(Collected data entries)
--

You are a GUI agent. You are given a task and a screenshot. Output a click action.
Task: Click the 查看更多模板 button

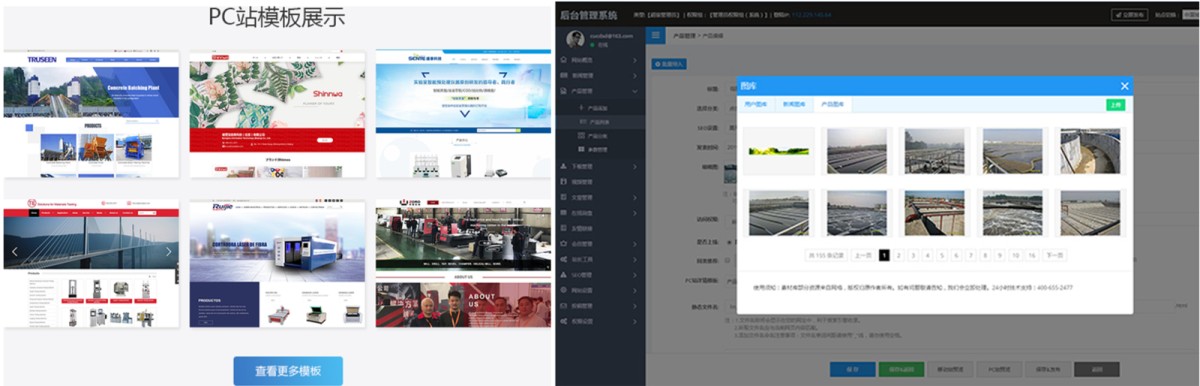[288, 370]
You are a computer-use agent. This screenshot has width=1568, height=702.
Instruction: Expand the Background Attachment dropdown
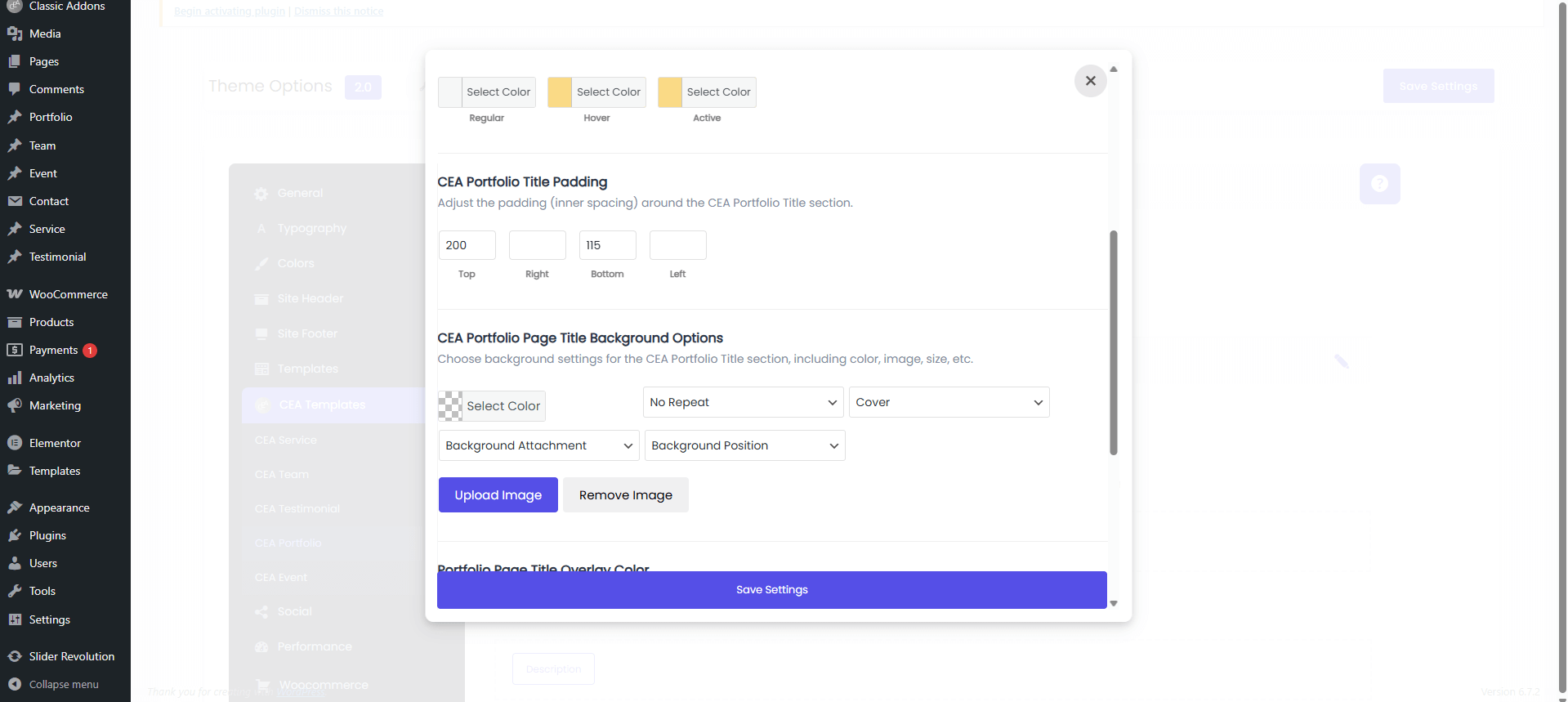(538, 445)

--

#### Work required:
Pick up at the line containing "Instruction: Expand the" and copy each line exactly until the data ends, including that last line; copy no pictures.

#### Problem solution:
Instruction: Expand the Background Attachment dropdown
(538, 445)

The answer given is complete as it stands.